(DATASET CONTENT Opens)
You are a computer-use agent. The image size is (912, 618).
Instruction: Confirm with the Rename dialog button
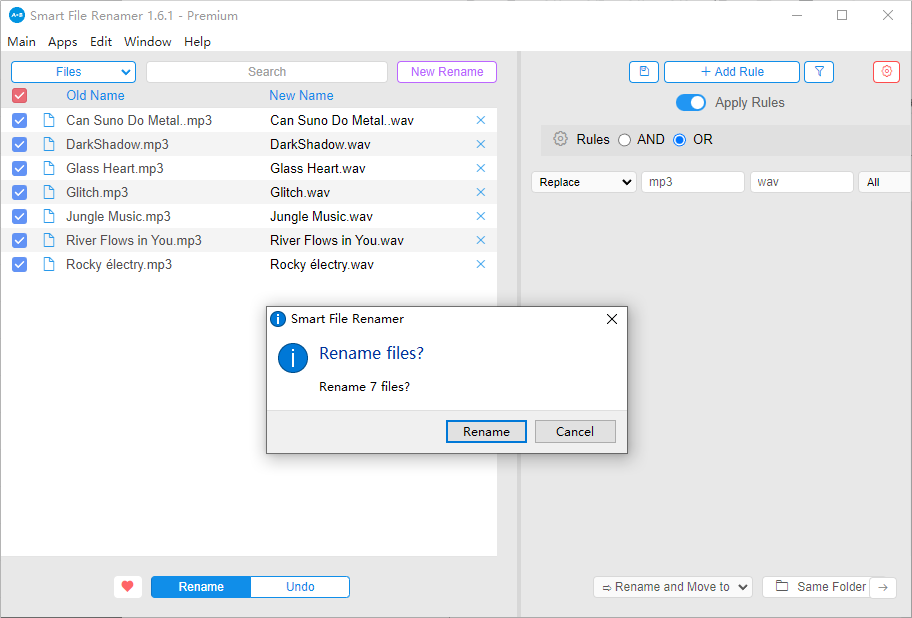(x=486, y=431)
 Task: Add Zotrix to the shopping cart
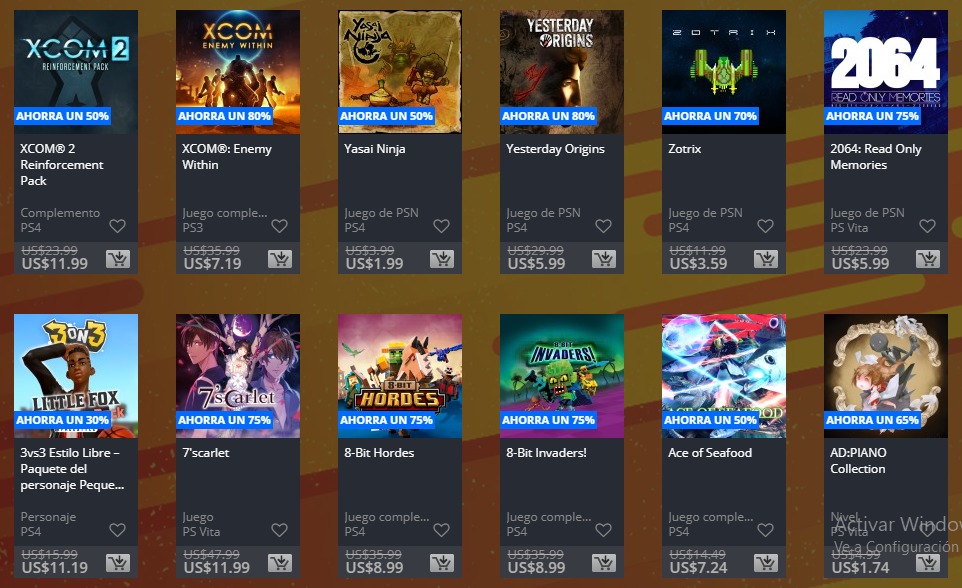pyautogui.click(x=765, y=259)
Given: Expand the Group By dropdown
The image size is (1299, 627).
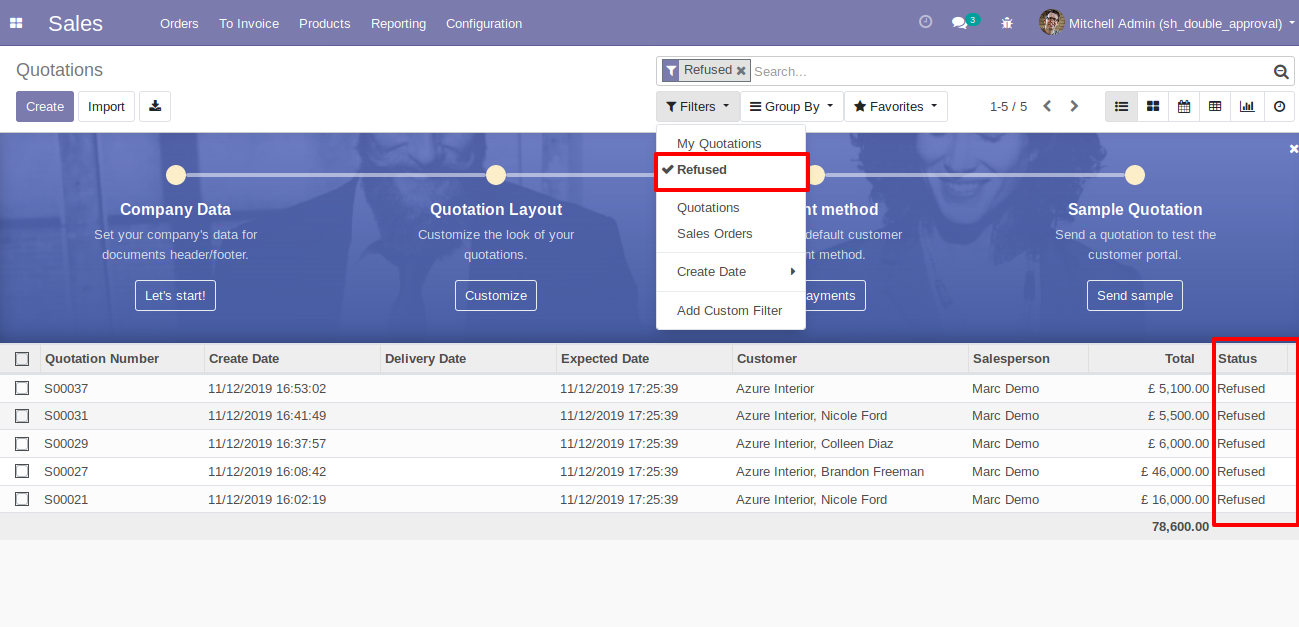Looking at the screenshot, I should tap(791, 106).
(DATASET CONTENT Closes)
## TASK
Images are to be excluded, and each record above written out word for word.

## RESPONSE TO THIS EXERCISE
You are a computer-use agent. The image size is (912, 618).
Instruction: Confirm with the Rename dialog button
(x=486, y=431)
 Task: Add Zotrix to the shopping cart
pyautogui.click(x=765, y=259)
Given: Expand the Group By dropdown
The image size is (1299, 627).
Looking at the screenshot, I should tap(791, 106).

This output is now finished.